How many animals can you get into a pair of tights? 10 little piggies, 2 calves, 1 beaver, 1 ass, 1 p*ssy, thousands of hares and a dead fish no one can ever find.
A man walks into a shop and sees a cute little dog. He asks the shopkeeper, "Does your dog bite?" The shopkeeper says, "No, my dog does not bite." The man tries to pet the dog and the dog bites him. "Ouch!" He says, "I thought you said your dog does not bite!" The shopkeeper replies, "That is not my dog!"
An ant and an elephant share a night of romance. The next morning the ant wakes up and the elephant is dead. "Shit!" says the ant. "One night of passion and I will spend the rest of my life digging a grave!"
A man went to work for a zoo veterinarian. "Look in the lion's mouth," the vet told him. "How do I do that?" he asked. "Carefully," replied the vet.
Two men were walking through the woods when a large bear walked out into the clearing not more than fifty feet from them. The first man dropped his backpack and dug out a pair of running shoes. Then, as the bear slowly approached them, he furiously attempted to lace them up. The second man, somewhat confused, looked at the first man and said, "Whaddya doing? Running shoes ain’t gonna help! You can't outrun that there bear!" "I don't need to outrun the bear, buddy," said the first man, "I just need to outrun you."

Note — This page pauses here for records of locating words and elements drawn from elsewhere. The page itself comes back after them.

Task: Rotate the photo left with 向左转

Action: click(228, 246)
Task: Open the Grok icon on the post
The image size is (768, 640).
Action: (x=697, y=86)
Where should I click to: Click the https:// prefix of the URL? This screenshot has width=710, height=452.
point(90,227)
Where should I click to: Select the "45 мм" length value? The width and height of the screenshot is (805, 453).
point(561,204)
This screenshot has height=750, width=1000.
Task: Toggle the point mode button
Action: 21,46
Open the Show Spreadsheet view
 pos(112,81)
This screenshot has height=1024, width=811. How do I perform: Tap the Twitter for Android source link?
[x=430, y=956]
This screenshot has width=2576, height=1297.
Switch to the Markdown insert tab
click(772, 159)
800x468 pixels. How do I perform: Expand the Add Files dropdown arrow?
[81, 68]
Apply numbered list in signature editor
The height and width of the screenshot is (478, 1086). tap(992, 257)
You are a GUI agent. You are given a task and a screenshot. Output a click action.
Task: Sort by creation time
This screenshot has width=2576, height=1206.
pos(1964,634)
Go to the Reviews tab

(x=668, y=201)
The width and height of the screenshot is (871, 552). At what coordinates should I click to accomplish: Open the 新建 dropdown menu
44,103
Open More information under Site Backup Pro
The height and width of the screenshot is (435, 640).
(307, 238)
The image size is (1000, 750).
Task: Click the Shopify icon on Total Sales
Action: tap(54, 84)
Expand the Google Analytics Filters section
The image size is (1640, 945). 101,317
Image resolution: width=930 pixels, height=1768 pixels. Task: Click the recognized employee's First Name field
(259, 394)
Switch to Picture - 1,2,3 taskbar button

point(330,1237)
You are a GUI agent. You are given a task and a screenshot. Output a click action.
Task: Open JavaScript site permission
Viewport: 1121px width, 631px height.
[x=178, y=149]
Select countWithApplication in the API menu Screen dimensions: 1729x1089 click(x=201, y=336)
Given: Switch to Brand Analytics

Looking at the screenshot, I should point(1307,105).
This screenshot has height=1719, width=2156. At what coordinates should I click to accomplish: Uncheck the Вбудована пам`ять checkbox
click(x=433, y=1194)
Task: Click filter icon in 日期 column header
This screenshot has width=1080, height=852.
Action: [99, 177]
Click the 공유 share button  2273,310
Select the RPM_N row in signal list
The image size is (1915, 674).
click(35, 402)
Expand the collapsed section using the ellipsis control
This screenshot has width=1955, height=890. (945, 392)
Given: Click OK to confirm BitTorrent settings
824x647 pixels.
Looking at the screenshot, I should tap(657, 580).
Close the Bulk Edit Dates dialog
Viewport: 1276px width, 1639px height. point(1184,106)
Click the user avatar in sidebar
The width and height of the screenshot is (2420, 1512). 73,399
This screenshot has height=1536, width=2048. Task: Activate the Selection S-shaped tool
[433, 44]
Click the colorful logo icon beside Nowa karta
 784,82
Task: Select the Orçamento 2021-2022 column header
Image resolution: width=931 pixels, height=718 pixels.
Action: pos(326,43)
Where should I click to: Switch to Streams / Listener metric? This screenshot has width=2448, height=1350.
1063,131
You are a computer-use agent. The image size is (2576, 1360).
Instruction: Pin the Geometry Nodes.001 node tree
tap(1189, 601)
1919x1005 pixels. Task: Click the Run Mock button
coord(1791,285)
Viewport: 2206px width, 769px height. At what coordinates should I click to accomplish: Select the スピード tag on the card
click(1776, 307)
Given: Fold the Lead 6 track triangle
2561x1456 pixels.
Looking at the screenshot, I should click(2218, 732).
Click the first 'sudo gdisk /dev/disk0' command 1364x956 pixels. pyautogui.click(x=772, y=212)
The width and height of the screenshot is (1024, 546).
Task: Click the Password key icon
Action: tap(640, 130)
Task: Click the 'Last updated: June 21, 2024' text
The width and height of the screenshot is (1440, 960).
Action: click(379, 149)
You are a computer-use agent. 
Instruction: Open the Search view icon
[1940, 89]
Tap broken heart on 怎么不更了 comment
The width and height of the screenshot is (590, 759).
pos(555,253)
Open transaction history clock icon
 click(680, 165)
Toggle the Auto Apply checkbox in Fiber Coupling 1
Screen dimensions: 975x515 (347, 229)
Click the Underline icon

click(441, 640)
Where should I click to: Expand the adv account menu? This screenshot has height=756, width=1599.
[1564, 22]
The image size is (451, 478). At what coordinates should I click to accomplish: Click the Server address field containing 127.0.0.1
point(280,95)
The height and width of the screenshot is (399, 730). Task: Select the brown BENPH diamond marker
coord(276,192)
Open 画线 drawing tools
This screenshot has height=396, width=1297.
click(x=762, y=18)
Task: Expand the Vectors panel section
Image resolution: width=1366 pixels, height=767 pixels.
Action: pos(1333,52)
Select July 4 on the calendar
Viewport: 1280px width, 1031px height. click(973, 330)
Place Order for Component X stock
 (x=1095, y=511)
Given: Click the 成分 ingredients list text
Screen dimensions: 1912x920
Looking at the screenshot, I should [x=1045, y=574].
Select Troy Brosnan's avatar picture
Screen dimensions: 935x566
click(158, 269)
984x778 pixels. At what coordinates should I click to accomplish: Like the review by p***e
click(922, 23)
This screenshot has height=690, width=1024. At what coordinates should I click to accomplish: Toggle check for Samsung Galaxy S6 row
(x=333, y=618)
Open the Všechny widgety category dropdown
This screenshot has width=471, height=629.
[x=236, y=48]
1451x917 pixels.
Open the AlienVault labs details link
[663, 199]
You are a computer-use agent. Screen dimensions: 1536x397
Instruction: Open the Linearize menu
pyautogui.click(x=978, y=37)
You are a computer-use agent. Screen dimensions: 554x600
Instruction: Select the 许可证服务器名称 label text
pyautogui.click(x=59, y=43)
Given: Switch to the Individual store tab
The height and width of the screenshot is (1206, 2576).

Q: What is the pink stuff between elephant’s toes? A: Slow clowns.
Q: What does a twelve-pound mouse say to a cat? A: ‘Here Kitty, kitty, kitty’!
Q: What do you get when you cross a collie with a trumpet? A: A Lassie who plays brassie!
Q: Which American duo became famous for stealing horses? A: Bonnie and Clydesdale.
Q: Why is the old, worn out horse named Flattery? A: Because it gets you nowhere.